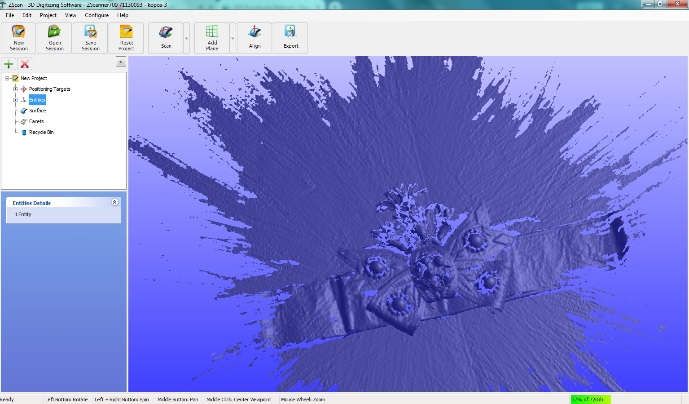Click the green progress indicator in status bar
The height and width of the screenshot is (404, 689).
click(590, 399)
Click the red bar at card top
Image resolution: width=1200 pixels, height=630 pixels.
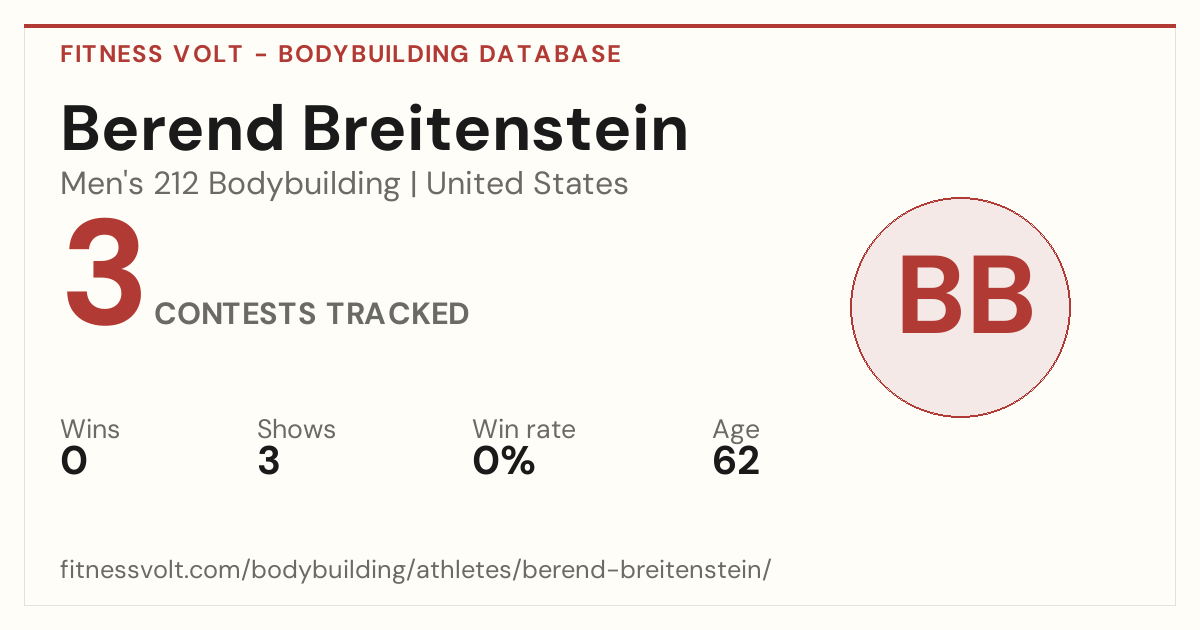pos(600,26)
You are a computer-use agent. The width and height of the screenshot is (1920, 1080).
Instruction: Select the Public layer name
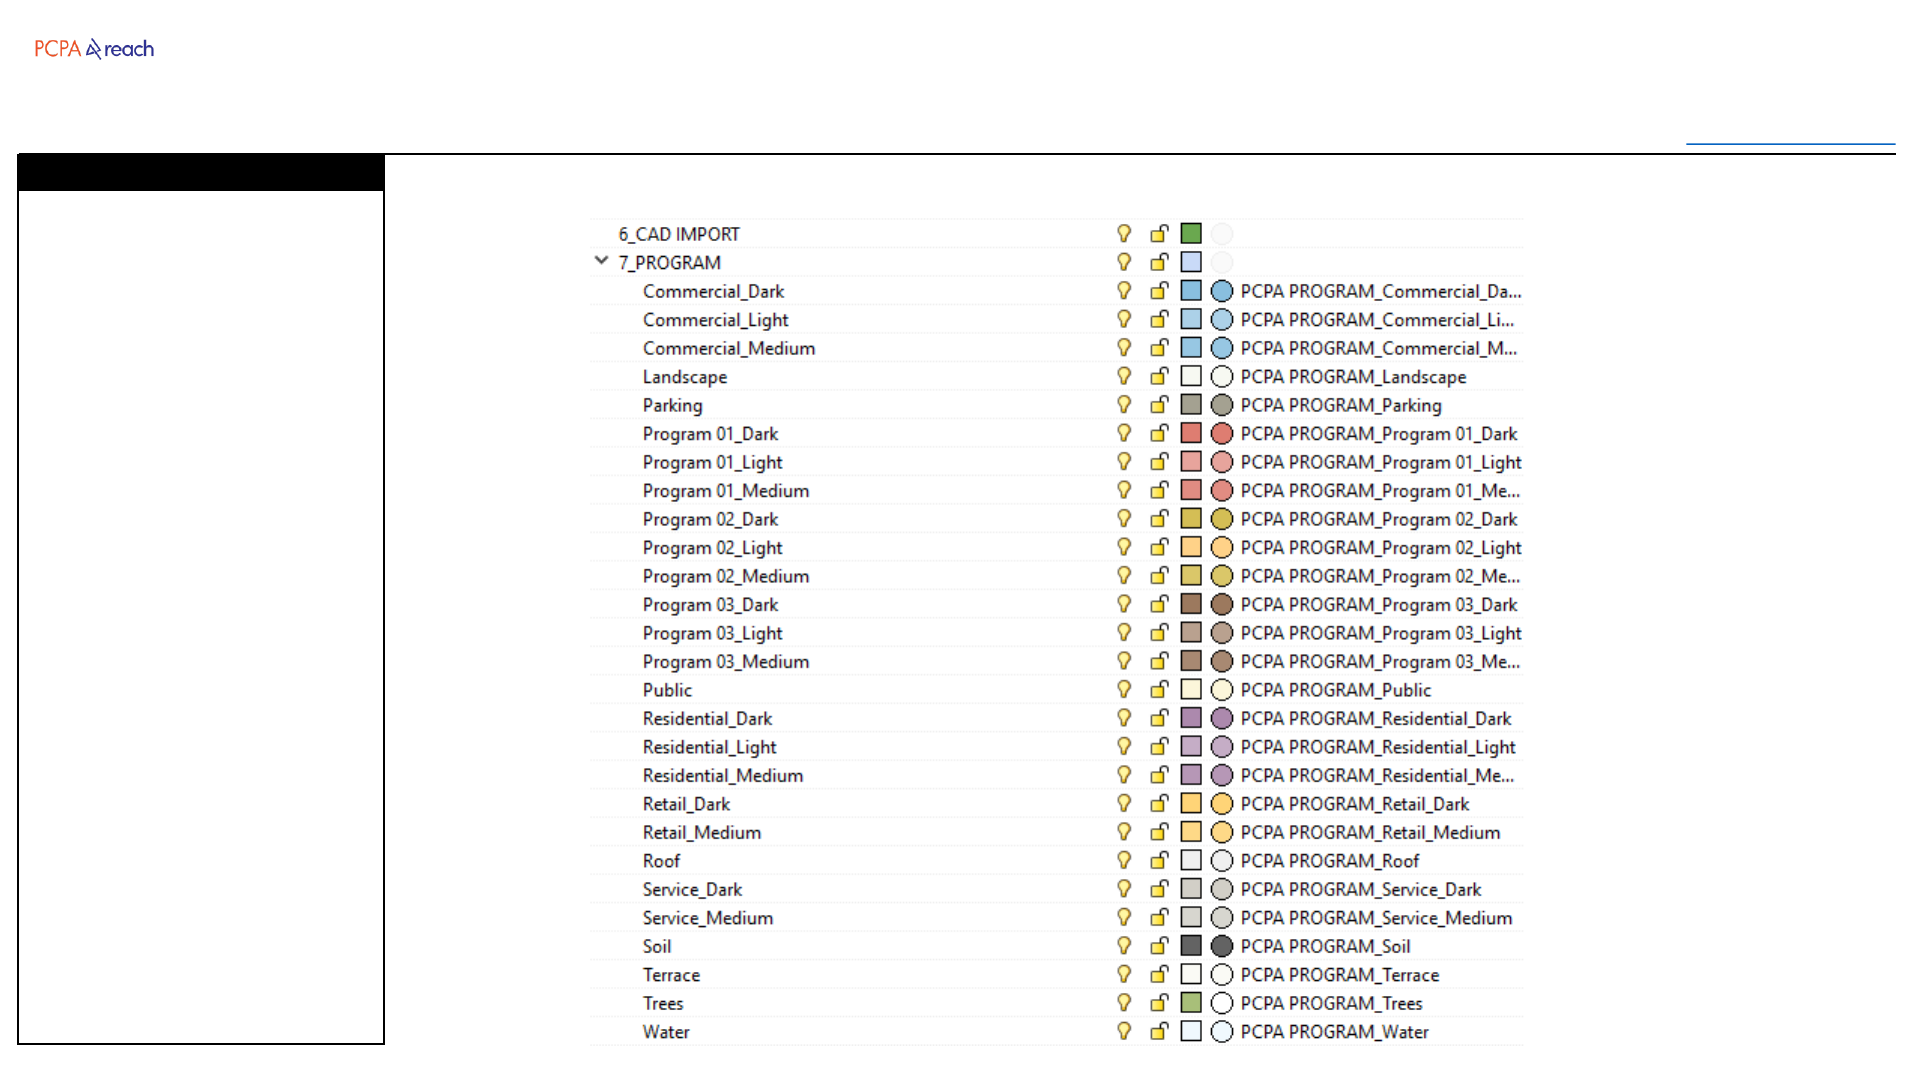pos(667,691)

--------------------------------------------------

» **Written task**
Express every line of the entries above as a JSON list of strings, one string per line, with blank lines left out. Leave the pictures out of the answer.

» **Task output**
[
  "Click the green progress indicator in status bar",
  "The height and width of the screenshot is (404, 689).",
  "click(590, 399)",
  "Click the red bar at card top",
  "Image resolution: width=1200 pixels, height=630 pixels.",
  "pos(600,26)",
  "You are a computer-use agent. The width and height of the screenshot is (1920, 1080).",
  "Instruction: Select the Public layer name",
  "pos(667,691)"
]